I know we’d modify our bot to accommodate a good lift bot (appendage that touched the first rung) if that bot could climb for 10+ while lifting us for 20. Of course, we would want the lifting bot to prove itself to be stable, either on the practice field and/or on the field with a brave guinea pig. The 10climb/20lift combo may be easier for a team than a 20-pt self climb, depending on the team’s resources and which design they come up with that’s better.
The real difficulty will be doing a flexible design that can handle multiple drive train dimensions, shapes, and types.
I had a similar thought early on, but aside from climbing sequencing rules, the 54" cylinder rule makes this pretty difficult to do. A 30" wide ramp, about what you’d need to ensure the majority of robots could comfortably fit on a ramp, would end up being about a 33 degree incline if you don’t have a flat ‘landing’ on top of the bot. That’s pretty steep for FIRST.
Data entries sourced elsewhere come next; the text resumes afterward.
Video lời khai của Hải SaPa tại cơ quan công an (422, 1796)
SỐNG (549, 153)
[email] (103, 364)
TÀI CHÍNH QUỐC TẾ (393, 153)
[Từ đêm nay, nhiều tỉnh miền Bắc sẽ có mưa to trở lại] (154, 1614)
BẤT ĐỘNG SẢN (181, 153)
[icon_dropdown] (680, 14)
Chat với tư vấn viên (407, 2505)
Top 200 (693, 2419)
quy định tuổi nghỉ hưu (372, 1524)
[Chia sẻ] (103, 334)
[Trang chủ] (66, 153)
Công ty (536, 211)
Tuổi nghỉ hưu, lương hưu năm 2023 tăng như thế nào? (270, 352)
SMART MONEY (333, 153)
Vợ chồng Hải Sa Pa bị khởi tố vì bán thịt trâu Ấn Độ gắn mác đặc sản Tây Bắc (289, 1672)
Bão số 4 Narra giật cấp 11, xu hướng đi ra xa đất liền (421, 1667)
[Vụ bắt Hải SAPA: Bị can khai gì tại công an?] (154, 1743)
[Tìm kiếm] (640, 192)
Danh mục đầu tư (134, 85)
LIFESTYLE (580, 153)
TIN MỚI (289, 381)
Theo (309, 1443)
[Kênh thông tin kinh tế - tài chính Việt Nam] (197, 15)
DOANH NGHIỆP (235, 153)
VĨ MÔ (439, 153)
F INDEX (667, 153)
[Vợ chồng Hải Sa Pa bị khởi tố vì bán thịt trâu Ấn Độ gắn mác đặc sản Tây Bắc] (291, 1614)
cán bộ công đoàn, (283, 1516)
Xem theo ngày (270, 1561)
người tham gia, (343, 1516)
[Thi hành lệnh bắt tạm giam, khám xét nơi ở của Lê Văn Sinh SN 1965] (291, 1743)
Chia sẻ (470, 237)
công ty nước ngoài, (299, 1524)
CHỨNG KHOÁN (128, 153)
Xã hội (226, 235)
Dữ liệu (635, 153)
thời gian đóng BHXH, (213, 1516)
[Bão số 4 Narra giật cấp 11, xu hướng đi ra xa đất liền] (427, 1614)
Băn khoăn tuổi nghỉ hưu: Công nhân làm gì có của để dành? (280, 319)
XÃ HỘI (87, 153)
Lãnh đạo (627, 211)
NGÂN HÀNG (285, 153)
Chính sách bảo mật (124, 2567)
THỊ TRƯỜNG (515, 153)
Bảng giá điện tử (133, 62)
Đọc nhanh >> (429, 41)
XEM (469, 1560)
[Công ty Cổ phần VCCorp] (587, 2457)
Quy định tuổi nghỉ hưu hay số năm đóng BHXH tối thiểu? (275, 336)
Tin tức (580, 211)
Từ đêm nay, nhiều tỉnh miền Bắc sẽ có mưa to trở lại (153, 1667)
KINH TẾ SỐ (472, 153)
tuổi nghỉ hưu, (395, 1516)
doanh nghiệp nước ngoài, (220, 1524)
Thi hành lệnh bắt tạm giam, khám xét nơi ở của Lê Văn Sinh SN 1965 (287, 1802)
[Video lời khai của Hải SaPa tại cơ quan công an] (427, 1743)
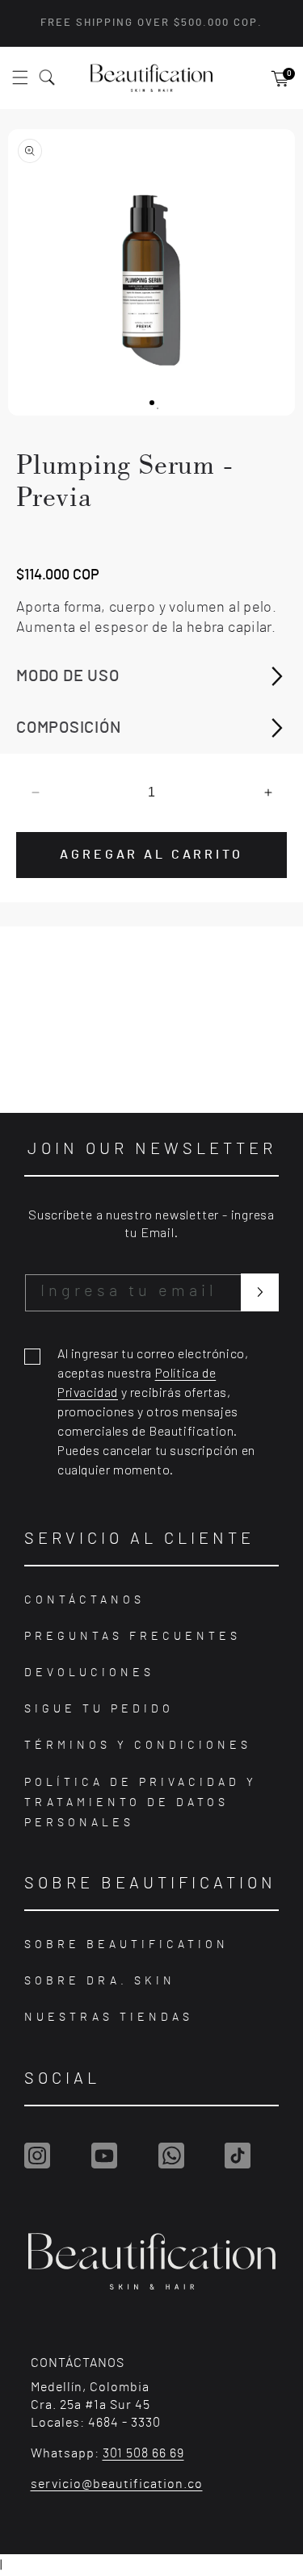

Depending on the length of the ascending robot and it’s bumper configuration it’s likely that most 'bots would get hung up and be unable to proceed. You might be able to ‘help’ by driving your own robot into theirs, but it becomes pretty hairy for a lot of reasons. The ascending bot is now also at a very different arrival angle to the horizontal bar it’d presumably hang on. Will it’s mechanism work with that different geometry? Maybe, maybe not. I wouldn’t want to bet on it.
Like I said, that’s on top of rules regarding how a legal climb is preformed. It’s a clever thought, but it seems like the climbing rules are designed to discourage/prevent it entirely. The intent is pretty clear- climb means climb, and there isn’t any clear way to circumvent that.
My thought was that this would be an illegal climb because the entire first pipe is in zone 1 not zone 0.
At least that is the way I read the picture
Section 3.1.5.2 figure 3-4 shows this, I think.
If I understand it correctly, this would be a legal 20 point climb. The climbing bot touches level 0 (the floor), level 1(the first bar) as it drives up your ramp and then level 2 (the second bar) when it hangs. As for whether it’s a good idea or not, I’ll leave that up to you.
Most teams will barely trust themselves to lift their robot off the floor. Many fewer will trust another team to do so.
Not that it can’t be done. In Rack N Roll we had some killer ramps that others used quite often (until 1511 totally killed our play, which we good-naturedly shake our fists at to this day), but it took some proving before others were willing to risk it.